**Stored records**
================

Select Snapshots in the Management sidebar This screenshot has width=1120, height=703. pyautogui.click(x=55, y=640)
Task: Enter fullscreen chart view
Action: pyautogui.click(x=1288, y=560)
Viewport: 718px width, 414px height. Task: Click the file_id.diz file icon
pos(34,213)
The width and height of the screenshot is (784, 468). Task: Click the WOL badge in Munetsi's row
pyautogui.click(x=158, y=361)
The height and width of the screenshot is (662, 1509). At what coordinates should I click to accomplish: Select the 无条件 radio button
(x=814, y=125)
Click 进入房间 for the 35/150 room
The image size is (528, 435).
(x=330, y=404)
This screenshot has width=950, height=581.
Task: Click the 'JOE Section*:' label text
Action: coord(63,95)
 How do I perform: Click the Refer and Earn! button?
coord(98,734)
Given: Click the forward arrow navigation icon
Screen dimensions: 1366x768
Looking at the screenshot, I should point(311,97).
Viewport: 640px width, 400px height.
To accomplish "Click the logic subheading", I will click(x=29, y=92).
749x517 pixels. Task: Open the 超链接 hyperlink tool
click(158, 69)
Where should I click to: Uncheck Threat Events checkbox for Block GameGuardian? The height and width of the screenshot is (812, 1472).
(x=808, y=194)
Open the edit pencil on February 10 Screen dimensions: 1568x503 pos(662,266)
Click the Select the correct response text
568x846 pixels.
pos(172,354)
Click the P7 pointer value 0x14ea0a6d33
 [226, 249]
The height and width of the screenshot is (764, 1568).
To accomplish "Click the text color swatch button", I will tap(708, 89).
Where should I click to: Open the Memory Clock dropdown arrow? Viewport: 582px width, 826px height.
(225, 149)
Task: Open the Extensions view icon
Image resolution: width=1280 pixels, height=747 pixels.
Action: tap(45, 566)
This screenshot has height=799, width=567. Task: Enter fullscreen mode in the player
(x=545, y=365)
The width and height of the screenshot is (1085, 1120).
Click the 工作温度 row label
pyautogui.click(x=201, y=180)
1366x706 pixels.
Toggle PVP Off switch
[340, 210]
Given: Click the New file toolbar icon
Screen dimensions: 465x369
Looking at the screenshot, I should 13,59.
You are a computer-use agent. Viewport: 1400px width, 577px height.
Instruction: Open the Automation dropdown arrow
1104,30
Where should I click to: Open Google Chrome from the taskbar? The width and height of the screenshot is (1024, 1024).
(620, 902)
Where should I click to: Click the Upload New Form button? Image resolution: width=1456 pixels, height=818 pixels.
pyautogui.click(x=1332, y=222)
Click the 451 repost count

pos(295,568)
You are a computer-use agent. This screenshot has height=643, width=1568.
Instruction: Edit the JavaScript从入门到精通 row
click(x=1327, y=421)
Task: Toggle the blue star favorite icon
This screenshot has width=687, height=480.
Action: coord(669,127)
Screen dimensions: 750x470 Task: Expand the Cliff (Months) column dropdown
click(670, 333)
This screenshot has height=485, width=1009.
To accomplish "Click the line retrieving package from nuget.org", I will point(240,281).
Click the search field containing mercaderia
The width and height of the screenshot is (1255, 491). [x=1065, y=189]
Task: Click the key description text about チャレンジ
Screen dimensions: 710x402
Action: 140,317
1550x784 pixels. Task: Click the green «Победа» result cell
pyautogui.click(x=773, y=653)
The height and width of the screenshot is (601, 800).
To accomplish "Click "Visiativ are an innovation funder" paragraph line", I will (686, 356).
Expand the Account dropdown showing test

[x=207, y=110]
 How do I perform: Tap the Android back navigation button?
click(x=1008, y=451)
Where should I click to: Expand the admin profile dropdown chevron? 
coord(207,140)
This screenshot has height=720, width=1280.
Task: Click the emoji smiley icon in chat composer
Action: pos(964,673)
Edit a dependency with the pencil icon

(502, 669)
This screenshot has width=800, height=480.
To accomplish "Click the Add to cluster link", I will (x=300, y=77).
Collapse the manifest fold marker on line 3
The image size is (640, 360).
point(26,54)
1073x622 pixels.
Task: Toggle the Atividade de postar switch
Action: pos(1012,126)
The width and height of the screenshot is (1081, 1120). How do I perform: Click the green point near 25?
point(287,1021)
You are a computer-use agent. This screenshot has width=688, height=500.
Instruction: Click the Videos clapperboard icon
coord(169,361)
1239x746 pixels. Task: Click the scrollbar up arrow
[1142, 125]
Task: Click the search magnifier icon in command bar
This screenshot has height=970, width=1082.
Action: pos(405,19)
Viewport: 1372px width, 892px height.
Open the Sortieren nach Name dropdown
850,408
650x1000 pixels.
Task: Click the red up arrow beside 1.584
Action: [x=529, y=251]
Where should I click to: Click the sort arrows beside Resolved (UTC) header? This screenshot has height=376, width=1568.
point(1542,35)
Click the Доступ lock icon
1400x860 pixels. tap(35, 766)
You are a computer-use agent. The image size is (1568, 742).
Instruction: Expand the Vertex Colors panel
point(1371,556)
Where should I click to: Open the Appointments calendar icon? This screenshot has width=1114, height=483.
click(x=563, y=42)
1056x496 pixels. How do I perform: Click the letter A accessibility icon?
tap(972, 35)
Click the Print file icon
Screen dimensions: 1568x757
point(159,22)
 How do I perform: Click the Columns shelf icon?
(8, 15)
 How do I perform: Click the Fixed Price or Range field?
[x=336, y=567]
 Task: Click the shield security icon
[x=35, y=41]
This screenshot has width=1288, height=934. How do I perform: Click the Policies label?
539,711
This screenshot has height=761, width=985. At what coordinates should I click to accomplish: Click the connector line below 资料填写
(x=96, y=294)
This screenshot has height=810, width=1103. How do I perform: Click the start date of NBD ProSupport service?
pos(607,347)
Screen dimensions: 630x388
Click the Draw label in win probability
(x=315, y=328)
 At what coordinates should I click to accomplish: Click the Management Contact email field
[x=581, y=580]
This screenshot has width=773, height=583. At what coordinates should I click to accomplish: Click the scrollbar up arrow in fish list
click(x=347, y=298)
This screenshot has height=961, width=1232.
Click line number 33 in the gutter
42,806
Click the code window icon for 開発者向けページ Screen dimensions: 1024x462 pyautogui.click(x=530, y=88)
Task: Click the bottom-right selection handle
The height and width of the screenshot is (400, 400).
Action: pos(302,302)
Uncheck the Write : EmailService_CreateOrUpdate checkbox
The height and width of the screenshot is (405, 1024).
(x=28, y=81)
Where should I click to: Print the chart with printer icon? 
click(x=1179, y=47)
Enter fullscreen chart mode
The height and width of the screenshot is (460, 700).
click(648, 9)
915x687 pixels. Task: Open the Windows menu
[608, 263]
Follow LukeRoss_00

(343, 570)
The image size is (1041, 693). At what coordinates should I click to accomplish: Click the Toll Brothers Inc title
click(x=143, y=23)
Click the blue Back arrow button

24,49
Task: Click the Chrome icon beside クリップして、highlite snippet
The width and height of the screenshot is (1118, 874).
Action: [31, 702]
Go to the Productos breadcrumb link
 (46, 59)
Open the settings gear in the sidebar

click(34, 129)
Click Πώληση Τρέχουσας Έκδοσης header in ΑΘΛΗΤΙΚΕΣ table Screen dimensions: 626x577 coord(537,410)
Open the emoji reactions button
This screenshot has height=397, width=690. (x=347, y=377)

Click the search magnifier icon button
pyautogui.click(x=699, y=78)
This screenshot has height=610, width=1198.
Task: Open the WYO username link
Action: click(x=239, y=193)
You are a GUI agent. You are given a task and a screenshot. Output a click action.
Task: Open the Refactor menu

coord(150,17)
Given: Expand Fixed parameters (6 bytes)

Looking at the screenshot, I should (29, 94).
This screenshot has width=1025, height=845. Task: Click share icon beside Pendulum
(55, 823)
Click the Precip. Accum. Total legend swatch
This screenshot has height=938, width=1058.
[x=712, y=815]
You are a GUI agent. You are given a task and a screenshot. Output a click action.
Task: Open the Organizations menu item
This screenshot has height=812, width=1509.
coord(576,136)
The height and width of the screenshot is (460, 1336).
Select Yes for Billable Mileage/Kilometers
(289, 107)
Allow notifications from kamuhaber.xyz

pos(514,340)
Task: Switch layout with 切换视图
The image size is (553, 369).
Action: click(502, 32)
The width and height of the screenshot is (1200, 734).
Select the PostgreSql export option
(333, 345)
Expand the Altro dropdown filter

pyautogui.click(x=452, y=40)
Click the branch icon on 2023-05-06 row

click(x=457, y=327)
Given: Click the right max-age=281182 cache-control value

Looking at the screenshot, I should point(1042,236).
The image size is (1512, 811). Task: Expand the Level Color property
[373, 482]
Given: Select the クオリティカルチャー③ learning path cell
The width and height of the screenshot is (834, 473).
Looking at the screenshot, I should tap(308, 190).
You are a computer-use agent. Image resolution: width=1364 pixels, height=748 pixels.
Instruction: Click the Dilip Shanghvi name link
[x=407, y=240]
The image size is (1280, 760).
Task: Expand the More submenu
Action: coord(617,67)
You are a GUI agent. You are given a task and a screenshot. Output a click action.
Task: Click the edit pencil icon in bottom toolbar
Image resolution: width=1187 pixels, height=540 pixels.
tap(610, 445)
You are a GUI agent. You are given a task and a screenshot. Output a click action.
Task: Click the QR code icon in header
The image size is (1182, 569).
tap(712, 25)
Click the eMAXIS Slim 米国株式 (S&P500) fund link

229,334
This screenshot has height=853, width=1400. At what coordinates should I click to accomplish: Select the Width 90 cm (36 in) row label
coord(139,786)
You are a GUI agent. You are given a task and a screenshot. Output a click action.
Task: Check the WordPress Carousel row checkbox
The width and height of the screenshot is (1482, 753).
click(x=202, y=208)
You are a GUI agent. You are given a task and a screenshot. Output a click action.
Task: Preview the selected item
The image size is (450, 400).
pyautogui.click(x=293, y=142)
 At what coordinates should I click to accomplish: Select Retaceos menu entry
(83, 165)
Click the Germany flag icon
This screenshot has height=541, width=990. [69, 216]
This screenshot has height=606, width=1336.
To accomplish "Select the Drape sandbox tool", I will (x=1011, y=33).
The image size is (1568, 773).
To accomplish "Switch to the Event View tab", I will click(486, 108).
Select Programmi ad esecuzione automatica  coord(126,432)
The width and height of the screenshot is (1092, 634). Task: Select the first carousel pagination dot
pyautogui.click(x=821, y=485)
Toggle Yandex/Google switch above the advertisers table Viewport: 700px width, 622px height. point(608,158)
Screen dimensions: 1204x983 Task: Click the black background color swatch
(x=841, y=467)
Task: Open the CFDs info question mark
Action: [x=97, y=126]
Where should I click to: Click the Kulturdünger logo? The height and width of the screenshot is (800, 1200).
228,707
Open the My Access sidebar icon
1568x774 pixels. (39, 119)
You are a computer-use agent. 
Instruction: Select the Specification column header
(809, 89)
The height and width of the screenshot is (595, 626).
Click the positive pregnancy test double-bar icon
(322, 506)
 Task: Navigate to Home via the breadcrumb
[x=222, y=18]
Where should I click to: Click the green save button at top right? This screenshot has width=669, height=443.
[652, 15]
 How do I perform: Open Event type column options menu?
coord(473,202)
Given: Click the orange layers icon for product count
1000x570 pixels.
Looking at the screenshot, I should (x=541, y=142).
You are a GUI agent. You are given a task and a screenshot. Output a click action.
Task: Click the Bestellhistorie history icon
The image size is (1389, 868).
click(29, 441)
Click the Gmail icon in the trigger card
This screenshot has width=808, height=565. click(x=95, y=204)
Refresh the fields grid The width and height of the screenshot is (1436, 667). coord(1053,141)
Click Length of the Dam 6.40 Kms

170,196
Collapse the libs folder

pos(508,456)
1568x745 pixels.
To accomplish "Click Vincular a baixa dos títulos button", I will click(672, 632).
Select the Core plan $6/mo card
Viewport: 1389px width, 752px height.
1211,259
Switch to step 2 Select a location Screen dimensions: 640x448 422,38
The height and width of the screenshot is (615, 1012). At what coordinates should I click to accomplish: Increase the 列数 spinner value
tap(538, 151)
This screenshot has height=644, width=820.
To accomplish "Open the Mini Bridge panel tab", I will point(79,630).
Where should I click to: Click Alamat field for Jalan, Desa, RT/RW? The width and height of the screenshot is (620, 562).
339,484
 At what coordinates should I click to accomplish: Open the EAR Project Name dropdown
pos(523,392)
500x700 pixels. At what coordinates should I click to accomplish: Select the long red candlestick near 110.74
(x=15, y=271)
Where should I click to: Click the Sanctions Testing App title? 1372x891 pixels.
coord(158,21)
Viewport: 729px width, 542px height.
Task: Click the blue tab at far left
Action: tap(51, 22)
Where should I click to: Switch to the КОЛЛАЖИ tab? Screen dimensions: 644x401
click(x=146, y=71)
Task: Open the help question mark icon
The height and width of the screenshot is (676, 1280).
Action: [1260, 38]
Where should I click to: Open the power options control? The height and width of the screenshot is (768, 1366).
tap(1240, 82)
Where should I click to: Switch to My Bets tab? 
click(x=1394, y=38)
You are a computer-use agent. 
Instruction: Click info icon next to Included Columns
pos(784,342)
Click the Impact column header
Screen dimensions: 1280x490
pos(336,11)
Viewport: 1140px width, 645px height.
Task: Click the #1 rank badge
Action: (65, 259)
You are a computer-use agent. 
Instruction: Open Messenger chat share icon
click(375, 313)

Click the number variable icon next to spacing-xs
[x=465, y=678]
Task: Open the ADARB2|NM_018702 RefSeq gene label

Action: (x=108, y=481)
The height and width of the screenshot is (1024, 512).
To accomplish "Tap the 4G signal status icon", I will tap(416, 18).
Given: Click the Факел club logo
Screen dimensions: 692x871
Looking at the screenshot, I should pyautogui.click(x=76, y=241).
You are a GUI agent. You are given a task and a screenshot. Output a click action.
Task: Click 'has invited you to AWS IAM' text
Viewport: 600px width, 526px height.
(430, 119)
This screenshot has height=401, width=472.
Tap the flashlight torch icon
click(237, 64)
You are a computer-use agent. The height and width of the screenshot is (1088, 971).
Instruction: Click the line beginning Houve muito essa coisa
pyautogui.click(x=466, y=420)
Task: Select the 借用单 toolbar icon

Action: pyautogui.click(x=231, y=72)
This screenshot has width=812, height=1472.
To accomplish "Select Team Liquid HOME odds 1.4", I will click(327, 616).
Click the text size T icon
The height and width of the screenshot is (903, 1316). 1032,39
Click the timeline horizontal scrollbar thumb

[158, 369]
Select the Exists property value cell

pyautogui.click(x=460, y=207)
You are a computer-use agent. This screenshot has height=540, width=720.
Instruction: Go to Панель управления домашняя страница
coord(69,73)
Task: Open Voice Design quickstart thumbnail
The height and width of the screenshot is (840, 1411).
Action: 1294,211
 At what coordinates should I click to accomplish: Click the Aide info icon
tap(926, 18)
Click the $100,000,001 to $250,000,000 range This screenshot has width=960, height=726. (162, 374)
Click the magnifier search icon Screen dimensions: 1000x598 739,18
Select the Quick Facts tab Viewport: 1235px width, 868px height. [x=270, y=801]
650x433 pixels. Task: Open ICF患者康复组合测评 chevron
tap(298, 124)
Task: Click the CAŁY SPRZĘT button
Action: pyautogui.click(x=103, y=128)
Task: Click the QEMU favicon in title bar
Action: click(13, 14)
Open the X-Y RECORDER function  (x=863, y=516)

================

**WHAT IS NEEDED**
Lines from the entries that contain the word "item" are what the answer must hold.

**COMPLETED EXERCISE**
Task: Open the Organizations menu item
Task: Preview the selected item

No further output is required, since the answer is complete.